The food most closely associated with Purim is the hamantaschen—a triangular shaped cookie with a sweet filling, usually made of poppy seed or jam.
Purim being a big party, there are only dos. The first obligation is mishloach manot, “delivery of portions.” This custom—deriving directly from the Book of Esther—calls for the exchange of intricately composed baskets of prepared foods, mostly candy and pastries and wine. Traditionally, the baskets are delivered by children, who then receive a nice portion of the candy within. One perennial favorite is the hamentash, a triangular cookie that recalls either Haman’s hat or his ear, and which is typically filled with jams and fruit spreads.
With one’s friends and relatives well-fed and happy, Purim stipulates that one must also take care of the poor. The holiday’s second obligation is giving to charity, which is why some communities auction off their mishloach manot, with the resulting earnings going to tzedakah.

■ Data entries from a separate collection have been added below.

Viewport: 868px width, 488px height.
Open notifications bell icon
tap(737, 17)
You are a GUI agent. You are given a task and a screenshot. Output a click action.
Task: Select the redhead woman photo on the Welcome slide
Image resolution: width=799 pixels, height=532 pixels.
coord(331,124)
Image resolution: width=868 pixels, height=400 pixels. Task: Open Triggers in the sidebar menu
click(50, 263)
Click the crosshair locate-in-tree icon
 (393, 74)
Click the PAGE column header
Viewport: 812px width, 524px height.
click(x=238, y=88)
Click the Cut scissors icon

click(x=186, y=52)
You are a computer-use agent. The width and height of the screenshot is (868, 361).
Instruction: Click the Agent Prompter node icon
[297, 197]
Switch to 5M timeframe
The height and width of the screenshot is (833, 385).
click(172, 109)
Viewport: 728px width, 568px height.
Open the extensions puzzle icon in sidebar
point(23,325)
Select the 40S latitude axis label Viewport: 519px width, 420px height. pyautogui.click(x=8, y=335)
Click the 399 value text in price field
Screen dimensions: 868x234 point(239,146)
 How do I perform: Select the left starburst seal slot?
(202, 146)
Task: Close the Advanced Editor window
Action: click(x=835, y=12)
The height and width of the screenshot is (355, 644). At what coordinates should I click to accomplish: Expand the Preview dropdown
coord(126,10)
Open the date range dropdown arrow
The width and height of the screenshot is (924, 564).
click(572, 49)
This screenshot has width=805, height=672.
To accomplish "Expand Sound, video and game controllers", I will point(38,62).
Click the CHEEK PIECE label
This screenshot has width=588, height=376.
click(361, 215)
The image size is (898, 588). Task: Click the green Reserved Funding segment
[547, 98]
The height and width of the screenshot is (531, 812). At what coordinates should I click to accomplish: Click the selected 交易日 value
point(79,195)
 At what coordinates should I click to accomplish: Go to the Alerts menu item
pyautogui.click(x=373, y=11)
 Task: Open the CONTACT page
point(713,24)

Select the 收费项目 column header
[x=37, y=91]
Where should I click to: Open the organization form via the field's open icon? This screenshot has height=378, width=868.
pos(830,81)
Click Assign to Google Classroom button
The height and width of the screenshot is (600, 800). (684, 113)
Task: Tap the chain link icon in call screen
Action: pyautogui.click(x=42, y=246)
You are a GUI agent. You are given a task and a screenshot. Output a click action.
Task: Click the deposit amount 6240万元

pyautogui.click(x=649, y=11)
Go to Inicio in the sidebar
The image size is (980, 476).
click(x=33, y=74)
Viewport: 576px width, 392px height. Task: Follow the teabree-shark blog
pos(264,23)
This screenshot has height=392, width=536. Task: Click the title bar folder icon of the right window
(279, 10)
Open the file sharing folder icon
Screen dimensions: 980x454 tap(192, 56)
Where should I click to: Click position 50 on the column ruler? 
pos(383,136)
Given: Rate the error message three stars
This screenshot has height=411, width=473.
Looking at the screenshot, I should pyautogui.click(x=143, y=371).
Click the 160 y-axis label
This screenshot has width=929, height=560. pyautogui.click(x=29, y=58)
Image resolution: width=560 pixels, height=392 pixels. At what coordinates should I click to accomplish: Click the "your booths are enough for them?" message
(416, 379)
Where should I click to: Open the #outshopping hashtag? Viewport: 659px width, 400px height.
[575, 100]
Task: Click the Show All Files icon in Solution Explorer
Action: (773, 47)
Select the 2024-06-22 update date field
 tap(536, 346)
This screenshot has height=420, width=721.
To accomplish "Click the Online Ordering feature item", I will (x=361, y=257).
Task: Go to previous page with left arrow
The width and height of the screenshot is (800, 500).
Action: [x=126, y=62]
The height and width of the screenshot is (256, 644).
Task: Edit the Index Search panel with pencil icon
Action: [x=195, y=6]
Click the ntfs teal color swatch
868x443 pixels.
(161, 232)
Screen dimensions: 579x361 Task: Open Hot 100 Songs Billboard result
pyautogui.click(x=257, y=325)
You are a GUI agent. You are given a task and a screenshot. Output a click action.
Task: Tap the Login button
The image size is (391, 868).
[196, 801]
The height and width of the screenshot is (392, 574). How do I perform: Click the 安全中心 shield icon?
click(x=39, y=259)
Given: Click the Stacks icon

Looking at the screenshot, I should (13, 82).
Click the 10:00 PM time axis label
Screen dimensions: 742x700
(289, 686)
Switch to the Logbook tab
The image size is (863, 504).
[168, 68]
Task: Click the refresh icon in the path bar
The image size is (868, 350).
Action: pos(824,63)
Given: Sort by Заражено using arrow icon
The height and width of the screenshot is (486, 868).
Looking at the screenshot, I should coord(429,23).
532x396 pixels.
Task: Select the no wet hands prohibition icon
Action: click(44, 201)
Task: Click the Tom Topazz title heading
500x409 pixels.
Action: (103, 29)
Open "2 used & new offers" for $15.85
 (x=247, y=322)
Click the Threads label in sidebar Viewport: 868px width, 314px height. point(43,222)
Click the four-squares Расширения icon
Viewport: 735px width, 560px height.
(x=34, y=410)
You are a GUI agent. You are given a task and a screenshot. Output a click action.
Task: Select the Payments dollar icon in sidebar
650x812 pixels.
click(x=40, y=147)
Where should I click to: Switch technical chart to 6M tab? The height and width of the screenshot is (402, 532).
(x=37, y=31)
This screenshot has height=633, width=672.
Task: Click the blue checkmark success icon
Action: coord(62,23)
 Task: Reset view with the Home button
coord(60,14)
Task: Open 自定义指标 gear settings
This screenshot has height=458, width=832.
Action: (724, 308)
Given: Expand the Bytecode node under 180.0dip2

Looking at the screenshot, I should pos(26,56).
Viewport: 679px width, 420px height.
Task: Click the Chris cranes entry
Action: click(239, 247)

But Purim is as much about the text as it is about anything else. The Talmud demands that we congregate in synagogue and read the Book of Esther aloud. The book, also known as a megillah, or scroll, is read with its own traditional chant, and each time the evil Haman’s name is mentioned, congregants rattle groggers and other types of noisemakers to drown out his name. Readers are also encouraged to tell jokes, do tricks, and entertain their listeners any way they see fit. Such merrymaking led to the birth of the Purimspiel, or the Purim play, a lively bit of community theater that puts an irreverent spin on the events depicted in the Book of Esther.
And as such spiritedness is hard to come by when one is sober, drinking is not only permitted but encouraged. The Talmud tells us that one should drink on Purim until one can no longer distinguish between the blessed Mordechai and the cursed Haman. The Hebrew phrase for “no longer tell the difference”—ad lo yada—has become the name for drunken Purim carnivals celebrated annually across Israel, in which Haman (or Hitler, or Saddam Hussein, or any other enemy of the Jews) is traditionally hanged or burned in effigy.
As far as coherent, suspenseful holiday narratives go, the Book of Esther is hard to match. The primary source itself, dating back to the 4th century BCE, is the traditional text, but the Septuagint has its own version, known as the Greek Book of Esther, written 200 years later and including additional historical tidbits: for one, it identifies the Ahasuerus of legend with the historical Persian King Artaxerxes. Over the centuries, several Aramaic retellings—erroneously referred to as targums, or translations—appeared as well, retelling the good old story and adding their own flourishes. The book remains a highly appealing text today, with various Jewish scholars exploring its relevance to feminism, queer theory, drama, and other fields.